But any uncomfortable feelings raised in a difficult conversation can be a short-term inconvenience for a long-term gain if you talk in an honest, open manner. Supportive communication improves your relationships by focusing on empathy and mindfulness, and it can also help increase positive emotions such as joy, hope, peace, gratitude and love. The body responds to these emotions by reducing stress hormones and increasing endorphins, also known as "feel good" chemicals. Over time, these effects can cause positive changes in mindset and creativity, as well as increase immune function and longevity.
Whether you're facing a challenging situation or daily mundane circumstances, apply these tips for more-effective communication.
Listen and reflect. As human beings we have a desire to feel heard and understood. So resist the urge to offer up your own opinions or experiences when someone is expressing a concern to you.
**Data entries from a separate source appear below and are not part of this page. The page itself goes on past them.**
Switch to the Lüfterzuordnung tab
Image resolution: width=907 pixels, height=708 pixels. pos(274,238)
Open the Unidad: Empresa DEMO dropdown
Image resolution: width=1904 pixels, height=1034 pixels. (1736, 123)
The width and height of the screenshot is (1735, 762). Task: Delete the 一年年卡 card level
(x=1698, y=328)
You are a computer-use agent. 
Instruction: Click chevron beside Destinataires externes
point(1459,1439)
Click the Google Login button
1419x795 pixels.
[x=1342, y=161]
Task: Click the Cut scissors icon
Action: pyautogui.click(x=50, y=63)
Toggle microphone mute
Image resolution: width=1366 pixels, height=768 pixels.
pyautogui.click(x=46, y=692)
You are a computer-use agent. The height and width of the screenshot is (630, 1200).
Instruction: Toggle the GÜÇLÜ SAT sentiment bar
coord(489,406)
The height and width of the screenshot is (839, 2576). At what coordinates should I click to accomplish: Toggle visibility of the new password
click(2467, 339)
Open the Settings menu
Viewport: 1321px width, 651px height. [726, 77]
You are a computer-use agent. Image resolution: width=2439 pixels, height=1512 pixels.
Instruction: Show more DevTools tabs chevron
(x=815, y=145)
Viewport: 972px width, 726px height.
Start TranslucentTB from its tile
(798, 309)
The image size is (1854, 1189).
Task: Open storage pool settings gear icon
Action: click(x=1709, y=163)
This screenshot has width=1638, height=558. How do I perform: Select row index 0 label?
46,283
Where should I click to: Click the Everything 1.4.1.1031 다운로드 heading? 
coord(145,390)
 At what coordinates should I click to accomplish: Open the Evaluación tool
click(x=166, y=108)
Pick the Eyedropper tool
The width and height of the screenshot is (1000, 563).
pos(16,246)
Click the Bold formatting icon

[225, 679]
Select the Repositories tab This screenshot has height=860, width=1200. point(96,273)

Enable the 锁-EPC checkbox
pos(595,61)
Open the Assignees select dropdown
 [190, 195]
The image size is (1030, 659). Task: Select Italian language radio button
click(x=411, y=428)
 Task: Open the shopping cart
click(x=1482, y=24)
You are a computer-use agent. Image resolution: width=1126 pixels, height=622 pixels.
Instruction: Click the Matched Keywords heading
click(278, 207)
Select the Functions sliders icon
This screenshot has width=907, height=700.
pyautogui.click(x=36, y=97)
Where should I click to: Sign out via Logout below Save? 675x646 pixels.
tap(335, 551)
Simply listen and reflect back what the other person is saying before offering any insight or personal anecdotes.
For example, if a co-worker shares a frustrating situation that's affecting a project at work, resist the immediate urge to share your own similar experience or offer strategies to correct the situation. Instead, simply mirror back what you are hearing by saying, "This sounds frustrating for you, and it sounds like the impact it's having on your project is stressful." You can't be sure what someone's needs are when they confide in you, so offer a listening, empathetic ear first, and take it from there.
Tune in. It's common to operate on autopilot with people you talk to regularly, such as your partner or a family member. Make an effort to notice detail and be mindful in your interaction. The next time you greet your spouse after a long day, for instance, pay attention to little things, such as the way their voice shifts or eyes widen when they are sharing their day with you. This practice allows you to be present in the moment, which can bring about feelings of calm and purposeful intention that foster more meaningful exchanges.
- Be direct, but diplomatic. Many people have a hard time expressing an opposing viewpoint or bringing up uncomfortable subjects. Speaking in "I" statements rather than "you" statements can help you avoid communicating in a defensive manner, while still getting your needs across clearly.
For example, you might say to a co-worker, "I need a week's notice in order to complete this work," rather than "You didn't give me enough time to get this done." Or with family or a friend, instead of "You didn't tell me you were coming to town," you could say, "Next time, I need a quick text that you might be dropping in, so I can make sure I'm home when you come by. I would be disappointed to miss you." Expressing your needs and being factual can help disconnect emotions in difficult conversations and offer a more needs-based approach to reach an agreement.
These strategies stem from a foundation of compassion. When you respond without reacting to your initial instincts, you remain thoughtful of others, which leads to communication that builds healthy relationships.